_Short task:_ From the self-assessment article, copy the passage that begins with "The Question You've" and ends with "leads, the staff.", putting "pep rally" in place of "hype session".

Do You Have What It Takes? A Brutally Honest Self-Assessment for Insurance Agency Owners

By Craig Pretzinger & Jason Feltman6 min read

Hosts of The Insurance Dudes Podcast — 1,000+ episodes helping insurance agents build elite agencies

Do You Have What It Takes? A Brutally Honest Self-Assessment for Insurance Agency Owners

The insurance industry is full of people who are excellent at evaluating other things. Risk. Coverage gaps. Carrier options. Competitive pricing. Agency owners can analyze a prospect's situation with precision and confidence. What most of them cannot do, or will not do, is turn that same analytical lens on themselves. That is where the real gap lives.

The Question You've Been Avoiding

"Do you have what it takes?" is not a rhetorical challenge. It is an actual question with an actual answer, and the answer changes depending on where you are in your development. What it takes to run a solo book is not what it takes to build a team agency. What it takes to survive in a competitive market is not what it takes to dominate it. The bar keeps moving.

Jason Feltman's Coffee Talk on this topic is not a hype session. It is an invitation to look honestly at where you are and where the gap is between that and where you want to go. The owners who are willing to have that honest conversation with themselves are the ones who actually close the gap. The ones who avoid it stay exactly where they are and blame the market, the leads, the staff.

This is the self-assessment most agency owners are afraid to run, not because the results will be catastrophic, but because the results will require action.

_Provided data:_
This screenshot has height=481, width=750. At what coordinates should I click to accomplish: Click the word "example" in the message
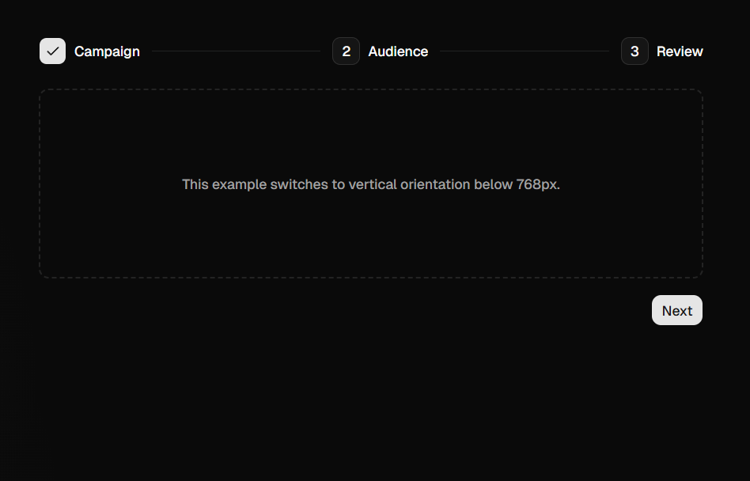(x=239, y=184)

_Answer to the problem:_
The Question You've Been Avoiding

"Do you have what it takes?" is not a rhetorical challenge. It is an actual question with an actual answer, and the answer changes depending on where you are in your development. What it takes to run a solo book is not what it takes to build a team agency. What it takes to survive in a competitive market is not what it takes to dominate it. The bar keeps moving.

Jason Feltman's Coffee Talk on this topic is not a pep rally. It is an invitation to look honestly at where you are and where the gap is between that and where you want to go. The owners who are willing to have that honest conversation with themselves are the ones who actually close the gap. The ones who avoid it stay exactly where they are and blame the market, the leads, the staff.